Select each line in the rows below that contains the word "width", and copy those lines in full.

***** Data listing *****

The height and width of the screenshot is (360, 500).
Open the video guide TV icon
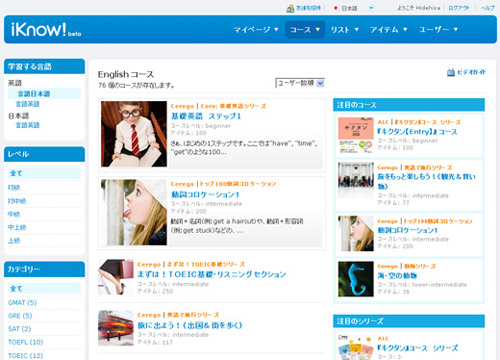[x=451, y=72]
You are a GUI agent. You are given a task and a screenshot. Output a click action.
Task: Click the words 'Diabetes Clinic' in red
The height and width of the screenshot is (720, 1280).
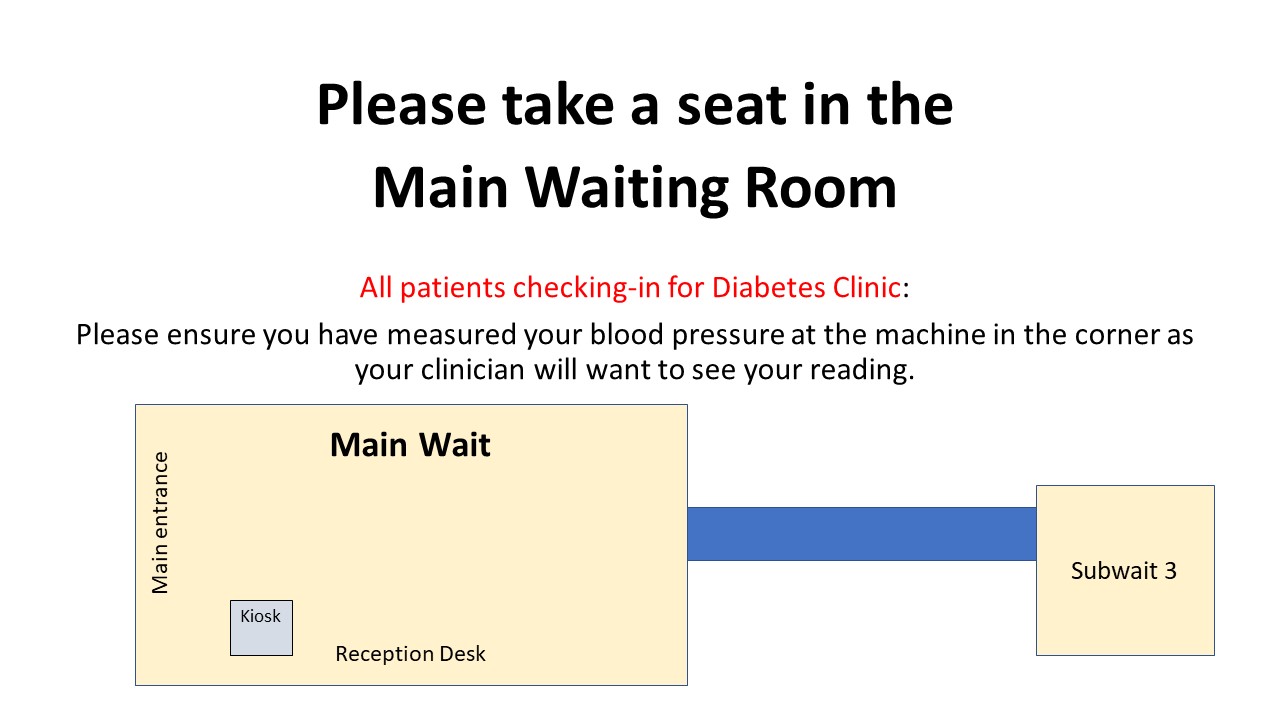[x=806, y=288]
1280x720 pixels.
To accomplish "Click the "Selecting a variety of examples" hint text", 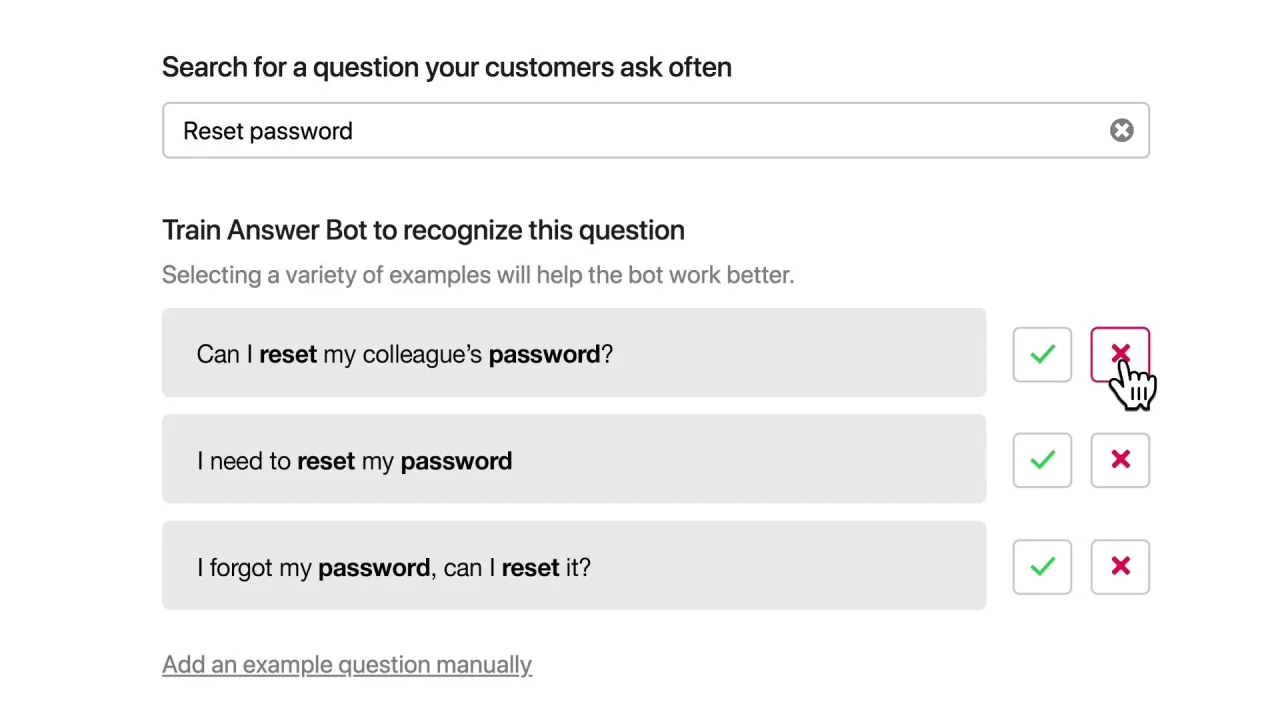I will pos(478,275).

*****

- Result for this task
The height and width of the screenshot is (360, 500).
The height and width of the screenshot is (720, 1280).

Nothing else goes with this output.